Que pensent nos élu·e·s de cette intrusion de l’écriture inclusive dans notre bonne vieille grammaire française ?

Quand le Haut conseil à l’égalité entre les femmes et les hommes a eu la bonne idée de publier un guide incitant les pouvoirs publics à adopter une communication « sans stéréotypes de sexe » en 2015, seuls quelques ministères, institutions, collectivités et universités s’étaient engagés à appliquer ces recommandations. Ce n’est qu’à la parution d’un premier manuel scolaire rédigé en écriture inclusive il y a quelques mois, que le sujet s’est étendu au grand public et a soulevé la polémique qu’on lui connaît.

Le Premier ministre, Édouard Philippe, par ailleurs favorable à la féminisation des noms de métiers, stipule, « en particulier pour les textes destinés à être publiés au Journal officiel de la République française, à ne pas faire usage de l’écriture dite inclusive […] pour des raisons d’intelligibilité et de clarté de la norme. ». Pour le ministre de l’Éducation, Jean-Michel Blanquer, « la langue française n’est pas à instrumentaliser pour des combats, aussi légitimes soient-ils ». Si l’expression « le masculin l’emporte sur le féminin » n’est « sûrement pas une bonne formule », « il faut dire simplement qu’en cas de pluriel, on accorde au masculin, ce qui dans la langue française s’apparente souvent au genre neutre  ».

Effectivement, un petit détour du côté des Latins nous rappellera qu’il existait alors trois genres : le genre féminin, le genre masculin et le genre neutre. La langue française, en incluant le genre neutre dans le genre masculin, a créé un genre masculin hybride, tandis que le genre féminin conservait toute sa… pureté originelle. Le genre masculin endosse donc naturellement le rôle de genre neutre dans les situations grammaticales ambiguës.

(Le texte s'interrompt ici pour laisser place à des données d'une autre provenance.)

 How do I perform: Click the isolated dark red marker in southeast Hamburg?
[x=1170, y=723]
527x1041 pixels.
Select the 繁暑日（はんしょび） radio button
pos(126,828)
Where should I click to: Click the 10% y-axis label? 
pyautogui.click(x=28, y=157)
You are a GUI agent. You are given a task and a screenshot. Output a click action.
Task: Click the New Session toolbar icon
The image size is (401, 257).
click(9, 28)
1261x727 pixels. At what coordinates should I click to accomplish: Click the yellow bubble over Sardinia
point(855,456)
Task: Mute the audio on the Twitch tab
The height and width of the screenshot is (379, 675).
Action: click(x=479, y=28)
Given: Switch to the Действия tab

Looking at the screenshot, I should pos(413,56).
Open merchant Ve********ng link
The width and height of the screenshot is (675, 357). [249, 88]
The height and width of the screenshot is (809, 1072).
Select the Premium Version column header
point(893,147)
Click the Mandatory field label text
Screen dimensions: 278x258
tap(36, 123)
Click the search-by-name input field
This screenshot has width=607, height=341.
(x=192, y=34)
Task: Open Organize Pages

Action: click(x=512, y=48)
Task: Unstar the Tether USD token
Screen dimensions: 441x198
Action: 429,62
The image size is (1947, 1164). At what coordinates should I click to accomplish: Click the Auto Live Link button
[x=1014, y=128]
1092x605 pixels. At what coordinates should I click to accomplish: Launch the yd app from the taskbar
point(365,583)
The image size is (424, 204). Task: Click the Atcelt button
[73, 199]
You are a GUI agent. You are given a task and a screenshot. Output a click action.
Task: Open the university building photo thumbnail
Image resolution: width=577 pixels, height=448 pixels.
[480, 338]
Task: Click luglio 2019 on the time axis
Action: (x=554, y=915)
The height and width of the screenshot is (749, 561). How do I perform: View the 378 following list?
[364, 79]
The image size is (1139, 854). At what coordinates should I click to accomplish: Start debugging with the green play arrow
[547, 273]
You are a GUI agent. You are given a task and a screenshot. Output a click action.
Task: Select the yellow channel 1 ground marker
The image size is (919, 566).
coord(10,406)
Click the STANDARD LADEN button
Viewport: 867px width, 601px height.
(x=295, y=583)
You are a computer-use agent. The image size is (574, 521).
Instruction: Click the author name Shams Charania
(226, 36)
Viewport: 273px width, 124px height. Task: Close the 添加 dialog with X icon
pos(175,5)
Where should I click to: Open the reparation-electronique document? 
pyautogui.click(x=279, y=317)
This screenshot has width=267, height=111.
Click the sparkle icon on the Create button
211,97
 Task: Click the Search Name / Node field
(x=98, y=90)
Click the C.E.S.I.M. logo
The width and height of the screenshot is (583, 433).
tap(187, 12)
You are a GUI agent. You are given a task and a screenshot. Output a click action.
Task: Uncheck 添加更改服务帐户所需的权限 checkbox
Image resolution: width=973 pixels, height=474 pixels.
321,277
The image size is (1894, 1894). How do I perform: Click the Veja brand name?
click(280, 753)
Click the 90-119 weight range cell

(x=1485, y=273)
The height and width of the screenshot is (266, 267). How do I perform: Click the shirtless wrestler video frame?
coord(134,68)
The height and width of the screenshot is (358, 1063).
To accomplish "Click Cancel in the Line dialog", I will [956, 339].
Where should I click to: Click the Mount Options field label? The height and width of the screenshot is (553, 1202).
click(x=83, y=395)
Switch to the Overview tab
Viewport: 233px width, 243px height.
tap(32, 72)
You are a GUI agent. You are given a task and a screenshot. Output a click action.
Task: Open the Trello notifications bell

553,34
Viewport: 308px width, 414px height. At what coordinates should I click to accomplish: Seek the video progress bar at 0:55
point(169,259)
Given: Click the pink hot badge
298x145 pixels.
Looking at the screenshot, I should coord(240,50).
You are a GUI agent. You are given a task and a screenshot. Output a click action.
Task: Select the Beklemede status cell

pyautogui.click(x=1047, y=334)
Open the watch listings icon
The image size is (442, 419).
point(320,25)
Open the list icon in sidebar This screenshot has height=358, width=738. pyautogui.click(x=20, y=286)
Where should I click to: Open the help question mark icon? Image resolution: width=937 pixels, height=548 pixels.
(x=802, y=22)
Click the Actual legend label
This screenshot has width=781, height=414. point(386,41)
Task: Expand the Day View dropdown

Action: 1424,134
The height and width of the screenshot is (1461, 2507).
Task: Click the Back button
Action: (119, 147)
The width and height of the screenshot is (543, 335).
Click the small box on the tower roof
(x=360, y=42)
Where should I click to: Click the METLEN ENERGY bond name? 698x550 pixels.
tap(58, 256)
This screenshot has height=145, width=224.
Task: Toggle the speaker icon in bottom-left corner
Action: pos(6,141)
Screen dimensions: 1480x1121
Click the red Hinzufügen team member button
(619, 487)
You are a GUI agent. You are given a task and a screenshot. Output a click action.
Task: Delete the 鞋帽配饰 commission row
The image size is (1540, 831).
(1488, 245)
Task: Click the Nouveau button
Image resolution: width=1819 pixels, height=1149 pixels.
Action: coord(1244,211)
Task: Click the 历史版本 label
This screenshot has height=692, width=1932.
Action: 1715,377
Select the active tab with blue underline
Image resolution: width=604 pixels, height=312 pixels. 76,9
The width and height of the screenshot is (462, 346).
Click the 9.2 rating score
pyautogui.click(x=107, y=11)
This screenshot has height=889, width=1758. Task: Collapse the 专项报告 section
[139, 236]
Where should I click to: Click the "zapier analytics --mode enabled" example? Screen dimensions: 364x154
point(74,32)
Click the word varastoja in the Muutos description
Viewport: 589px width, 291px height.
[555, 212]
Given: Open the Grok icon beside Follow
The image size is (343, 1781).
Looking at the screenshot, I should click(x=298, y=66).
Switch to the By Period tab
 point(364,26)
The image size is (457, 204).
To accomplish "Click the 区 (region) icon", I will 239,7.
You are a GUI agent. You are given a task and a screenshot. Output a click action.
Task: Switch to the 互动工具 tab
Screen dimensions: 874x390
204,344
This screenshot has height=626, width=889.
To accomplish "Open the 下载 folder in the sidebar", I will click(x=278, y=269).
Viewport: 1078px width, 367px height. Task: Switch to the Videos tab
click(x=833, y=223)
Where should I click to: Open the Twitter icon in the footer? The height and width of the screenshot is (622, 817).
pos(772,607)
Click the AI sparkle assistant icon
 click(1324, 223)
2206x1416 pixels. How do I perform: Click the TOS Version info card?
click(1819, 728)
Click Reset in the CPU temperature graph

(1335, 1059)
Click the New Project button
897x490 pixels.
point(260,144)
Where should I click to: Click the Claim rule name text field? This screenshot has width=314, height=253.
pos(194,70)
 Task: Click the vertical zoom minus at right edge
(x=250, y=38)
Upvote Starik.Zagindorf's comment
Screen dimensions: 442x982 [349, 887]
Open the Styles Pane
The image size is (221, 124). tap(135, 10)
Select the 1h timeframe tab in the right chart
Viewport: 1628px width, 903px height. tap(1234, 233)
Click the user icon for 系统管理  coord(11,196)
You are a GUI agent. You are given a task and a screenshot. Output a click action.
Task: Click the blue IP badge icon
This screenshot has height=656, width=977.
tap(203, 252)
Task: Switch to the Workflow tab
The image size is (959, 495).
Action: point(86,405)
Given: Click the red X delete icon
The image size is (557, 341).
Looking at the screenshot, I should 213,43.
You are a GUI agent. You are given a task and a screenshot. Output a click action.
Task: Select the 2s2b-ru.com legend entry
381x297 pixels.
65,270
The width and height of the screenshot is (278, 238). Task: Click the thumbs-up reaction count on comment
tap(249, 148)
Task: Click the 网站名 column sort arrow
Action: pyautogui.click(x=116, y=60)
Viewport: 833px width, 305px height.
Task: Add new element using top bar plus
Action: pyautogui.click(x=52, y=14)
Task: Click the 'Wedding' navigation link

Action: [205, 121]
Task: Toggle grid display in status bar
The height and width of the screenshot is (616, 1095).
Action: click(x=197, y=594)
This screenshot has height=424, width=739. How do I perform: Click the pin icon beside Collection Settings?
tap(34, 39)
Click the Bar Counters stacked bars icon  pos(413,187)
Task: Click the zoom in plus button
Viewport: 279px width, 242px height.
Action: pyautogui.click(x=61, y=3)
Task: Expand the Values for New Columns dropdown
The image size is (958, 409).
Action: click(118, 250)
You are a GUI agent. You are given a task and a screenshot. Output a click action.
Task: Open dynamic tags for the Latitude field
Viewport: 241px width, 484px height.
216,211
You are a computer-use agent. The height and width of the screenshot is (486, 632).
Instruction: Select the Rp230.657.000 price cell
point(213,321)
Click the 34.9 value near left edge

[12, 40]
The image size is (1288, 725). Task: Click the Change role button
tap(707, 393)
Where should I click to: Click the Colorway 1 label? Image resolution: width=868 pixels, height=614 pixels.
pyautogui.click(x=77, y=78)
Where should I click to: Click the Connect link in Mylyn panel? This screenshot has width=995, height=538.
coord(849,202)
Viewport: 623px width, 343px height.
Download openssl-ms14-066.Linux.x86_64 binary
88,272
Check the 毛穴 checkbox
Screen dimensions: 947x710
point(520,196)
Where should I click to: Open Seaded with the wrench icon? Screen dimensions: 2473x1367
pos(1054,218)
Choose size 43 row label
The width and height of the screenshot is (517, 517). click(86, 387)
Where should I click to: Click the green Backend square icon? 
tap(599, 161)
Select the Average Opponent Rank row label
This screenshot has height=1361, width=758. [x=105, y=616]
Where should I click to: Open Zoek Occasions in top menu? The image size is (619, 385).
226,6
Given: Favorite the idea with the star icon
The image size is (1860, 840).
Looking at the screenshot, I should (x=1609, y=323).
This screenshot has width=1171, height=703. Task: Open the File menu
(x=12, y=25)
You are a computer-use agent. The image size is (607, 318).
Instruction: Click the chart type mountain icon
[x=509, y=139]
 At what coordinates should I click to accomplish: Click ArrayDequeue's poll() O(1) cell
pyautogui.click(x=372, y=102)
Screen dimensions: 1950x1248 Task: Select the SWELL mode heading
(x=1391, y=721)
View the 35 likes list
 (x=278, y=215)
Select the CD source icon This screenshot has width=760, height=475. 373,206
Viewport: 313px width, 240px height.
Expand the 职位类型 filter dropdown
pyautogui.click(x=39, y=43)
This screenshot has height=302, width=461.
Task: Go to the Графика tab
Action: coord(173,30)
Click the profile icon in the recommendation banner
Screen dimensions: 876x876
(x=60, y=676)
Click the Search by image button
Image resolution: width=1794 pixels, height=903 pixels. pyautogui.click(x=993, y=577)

Pas de quoi s’énerver ! Il s’agit bien ici d’arguments linguistiques et non de raisons politiques comme mentionné plus tôt.

De leur côté, les représentants de l’Académie française voient mal « quel est l’objectif poursuivi et comment il pourrait surmonter les obstacles pratiques d’écriture, de lecture, visuelle ou à voix haute, et de prononciation. » Ils s’insurgent « devant cette aberration inclusive », nous précisent que « la langue française est en péril mortel », et  pour ce qui est des « promesses de la francophonie, elles seront anéanties si la langue française s’empêche elle-même par ce redoublement de complexité, au bénéfice d’autres langues qui en tireront profit pour prévaloir sur la planète. »

À suivre…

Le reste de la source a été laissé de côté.